APRIL 2, 2025 – “Here rests in honored glory, a comrade in arms known but to God.”

A number of white marble headstones for unknown service members at American Battle Monuments Commission sites now sit over empty graves thanks to efforts by the Defense POW/MIA Accounting Agency to identify those formerly interred there.

So far in 2025, 70 disinterments have been conducted at Manila American Cemetery in the Philippines, which has more than 3,600 unknown graves. More are scheduled for this year at ABMC sites in Europe. An unknown burial may contain a single bone or fragment, or a set of remains belonging to one or more individuals due to the conditions of their loss and recovery.

A recent identification, U.S. Army Maj. James J. O’Donovan, a native of Cohoes, New York, was 34 at the time of his death as a prisoner of war in Cabanatuan POW Camp No. 1. Records indicated he was buried in Grave 649 at the camp’s cemetery; however, the remains could not be positively identified, and he was declared unrecoverable in 1952. The remains were then buried as an unknown at Manila American Cemetery.
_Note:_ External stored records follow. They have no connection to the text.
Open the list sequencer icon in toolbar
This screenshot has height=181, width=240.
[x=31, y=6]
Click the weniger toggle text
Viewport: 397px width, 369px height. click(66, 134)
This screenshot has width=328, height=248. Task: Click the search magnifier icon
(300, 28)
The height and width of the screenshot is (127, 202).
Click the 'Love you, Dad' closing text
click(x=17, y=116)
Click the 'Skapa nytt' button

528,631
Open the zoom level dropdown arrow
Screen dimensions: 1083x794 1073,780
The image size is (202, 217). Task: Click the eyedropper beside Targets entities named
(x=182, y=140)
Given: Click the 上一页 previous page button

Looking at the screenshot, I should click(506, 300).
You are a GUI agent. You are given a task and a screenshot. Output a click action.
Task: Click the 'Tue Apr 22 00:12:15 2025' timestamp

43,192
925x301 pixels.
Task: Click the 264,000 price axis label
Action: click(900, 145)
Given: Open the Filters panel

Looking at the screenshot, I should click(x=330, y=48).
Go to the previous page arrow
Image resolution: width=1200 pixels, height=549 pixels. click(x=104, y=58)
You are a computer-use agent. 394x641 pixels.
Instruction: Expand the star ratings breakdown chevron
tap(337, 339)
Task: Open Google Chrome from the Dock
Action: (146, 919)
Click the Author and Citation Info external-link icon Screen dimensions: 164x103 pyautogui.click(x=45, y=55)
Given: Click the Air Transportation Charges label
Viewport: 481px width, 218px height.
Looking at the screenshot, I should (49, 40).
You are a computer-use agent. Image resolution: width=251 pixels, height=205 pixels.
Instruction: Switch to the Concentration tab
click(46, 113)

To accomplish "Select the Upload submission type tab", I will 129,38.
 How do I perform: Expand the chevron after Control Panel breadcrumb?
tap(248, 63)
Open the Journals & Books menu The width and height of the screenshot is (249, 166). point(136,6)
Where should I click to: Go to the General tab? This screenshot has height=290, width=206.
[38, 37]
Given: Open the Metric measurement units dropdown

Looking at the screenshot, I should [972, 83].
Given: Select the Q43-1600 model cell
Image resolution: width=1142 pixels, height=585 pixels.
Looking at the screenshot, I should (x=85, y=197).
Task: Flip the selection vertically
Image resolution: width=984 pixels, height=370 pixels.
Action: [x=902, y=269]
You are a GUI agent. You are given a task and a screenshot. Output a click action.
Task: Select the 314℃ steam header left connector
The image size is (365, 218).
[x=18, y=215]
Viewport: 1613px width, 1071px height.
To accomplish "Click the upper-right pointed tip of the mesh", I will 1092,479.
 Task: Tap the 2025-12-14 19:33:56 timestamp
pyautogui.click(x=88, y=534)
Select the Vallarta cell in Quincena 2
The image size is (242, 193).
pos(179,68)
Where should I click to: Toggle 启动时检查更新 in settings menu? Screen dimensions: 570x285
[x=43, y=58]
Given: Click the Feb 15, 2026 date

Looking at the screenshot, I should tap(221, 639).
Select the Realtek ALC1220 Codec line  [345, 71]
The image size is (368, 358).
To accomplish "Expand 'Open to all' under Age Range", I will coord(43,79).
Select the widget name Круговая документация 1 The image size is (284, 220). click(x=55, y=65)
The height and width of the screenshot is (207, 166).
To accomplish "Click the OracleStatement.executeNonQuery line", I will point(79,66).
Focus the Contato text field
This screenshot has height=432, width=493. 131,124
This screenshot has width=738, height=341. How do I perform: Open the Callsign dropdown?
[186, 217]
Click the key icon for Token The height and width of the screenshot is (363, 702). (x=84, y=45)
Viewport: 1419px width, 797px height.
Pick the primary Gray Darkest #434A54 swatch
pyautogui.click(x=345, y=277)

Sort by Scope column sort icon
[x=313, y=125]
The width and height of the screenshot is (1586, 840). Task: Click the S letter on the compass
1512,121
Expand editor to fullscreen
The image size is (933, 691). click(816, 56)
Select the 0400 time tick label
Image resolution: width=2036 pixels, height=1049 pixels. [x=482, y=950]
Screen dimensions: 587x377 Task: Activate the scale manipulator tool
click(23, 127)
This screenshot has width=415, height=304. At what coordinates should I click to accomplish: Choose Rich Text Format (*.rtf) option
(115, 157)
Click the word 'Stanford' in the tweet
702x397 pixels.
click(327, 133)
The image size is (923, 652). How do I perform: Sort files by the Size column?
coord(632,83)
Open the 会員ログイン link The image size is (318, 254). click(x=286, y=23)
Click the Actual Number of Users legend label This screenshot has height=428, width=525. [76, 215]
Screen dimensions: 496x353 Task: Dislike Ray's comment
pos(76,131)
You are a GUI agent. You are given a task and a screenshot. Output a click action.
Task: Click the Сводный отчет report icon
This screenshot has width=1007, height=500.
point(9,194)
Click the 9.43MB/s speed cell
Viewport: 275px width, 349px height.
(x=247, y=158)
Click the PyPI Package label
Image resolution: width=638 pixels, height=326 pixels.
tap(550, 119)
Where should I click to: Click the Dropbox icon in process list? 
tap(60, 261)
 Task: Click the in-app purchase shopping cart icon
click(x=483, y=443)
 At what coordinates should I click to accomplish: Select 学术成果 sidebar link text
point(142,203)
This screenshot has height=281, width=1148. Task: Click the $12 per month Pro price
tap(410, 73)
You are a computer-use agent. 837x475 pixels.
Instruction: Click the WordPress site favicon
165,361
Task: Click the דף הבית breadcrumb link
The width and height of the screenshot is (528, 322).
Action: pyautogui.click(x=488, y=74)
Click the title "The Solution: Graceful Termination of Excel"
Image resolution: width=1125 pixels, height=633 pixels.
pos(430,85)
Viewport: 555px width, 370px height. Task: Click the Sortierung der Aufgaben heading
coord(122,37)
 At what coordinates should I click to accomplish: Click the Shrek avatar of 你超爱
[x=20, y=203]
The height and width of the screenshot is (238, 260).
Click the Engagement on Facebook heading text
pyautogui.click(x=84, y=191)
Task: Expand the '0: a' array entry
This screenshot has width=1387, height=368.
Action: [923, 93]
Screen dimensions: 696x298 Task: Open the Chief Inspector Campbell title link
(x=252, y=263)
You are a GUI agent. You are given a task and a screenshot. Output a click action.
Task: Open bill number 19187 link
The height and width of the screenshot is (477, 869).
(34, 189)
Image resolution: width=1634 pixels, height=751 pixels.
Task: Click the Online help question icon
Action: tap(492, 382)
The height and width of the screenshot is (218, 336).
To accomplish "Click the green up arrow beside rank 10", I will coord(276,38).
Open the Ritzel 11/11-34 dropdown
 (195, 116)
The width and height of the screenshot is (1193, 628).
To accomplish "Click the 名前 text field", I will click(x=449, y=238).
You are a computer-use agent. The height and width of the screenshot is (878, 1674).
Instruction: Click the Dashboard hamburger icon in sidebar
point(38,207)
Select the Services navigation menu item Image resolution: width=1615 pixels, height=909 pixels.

In 2019, the remains were disinterred as a part of the Cabanatuan Identification Project and positively identified as O’Donovan in February 2024. O’Donovan will be buried in San Diego, California.

After WWII, battle casualties were buried across the war’s theaters in hundreds of temporary cemeteries. From 1945 through 1951, the U.S. Army Quartermaster Corps’ American Graves Registration Service in the Pacific, and the American Graves Registration Command in Europe, began to recover, process and identify WWII remains. Some service members were repatriated to the U.S. at their families’ wishes. Other family members chose to leave their loved ones overseas to permanently rest with their comrades in arms. Unknown service members were buried at ABMC cemeteries overseas or U.S. National Cemeteries in the states.

After 1951, responsibility for recovering and identifying remains transitioned through multiple Department of Defense organizations. Since 2015, this mission has been assigned to DPAA.

Since the first disinterment at ABMC in 2004 at the Manila American Cemetery, almost 1,200 have been completed in partnership with the military services, DPAA and its preceding organizations. A majority of the disinterments are at Manila and at Ardennes American Cemetery in Belgium because they have the most unknown burials with more than 3,600 at Manila and almost 800 at Ardennes. Just over 900 disinterments have happened at those sites, with the other approximately 300 spread across 13 cemeteries in France, Italy, Tunisia, Belgium, the U.K., Luxembourg and the Netherlands. Considerations are taken to ensure disinterments are done safely and with dignity, said Dan Hicks, ABMC Director of Cemetery Operations and disinterment manager.

They are always conducted after the site’s opening hours and can take one hour or several depending on the placement and condition of the gravesite. Headstones around the disinterment are temporarily removed or covered to ensure they aren’t damaged. After the disinterment, ABMC’s gardening staff ensure the grounds are returned to their trademark pristine condition.

Headstones aren’t removed after disinterments to preserve the original aesthetics of the sites. However, if disinterred remains are identified, or other remains from WWI or WWII are found outside of unknown graves, they may be interred in one of the empty graves depending on the wishes of the next of kin.

Later this year, a new ABMC policy will see the headstones of those unknowns who have been recovered engraved with an “R” on the back to signify they were identified. When a service member is identified a bronze rosette is placed next to their name on the walls of the missing at the ABMC site where they were memorialized as missing in action.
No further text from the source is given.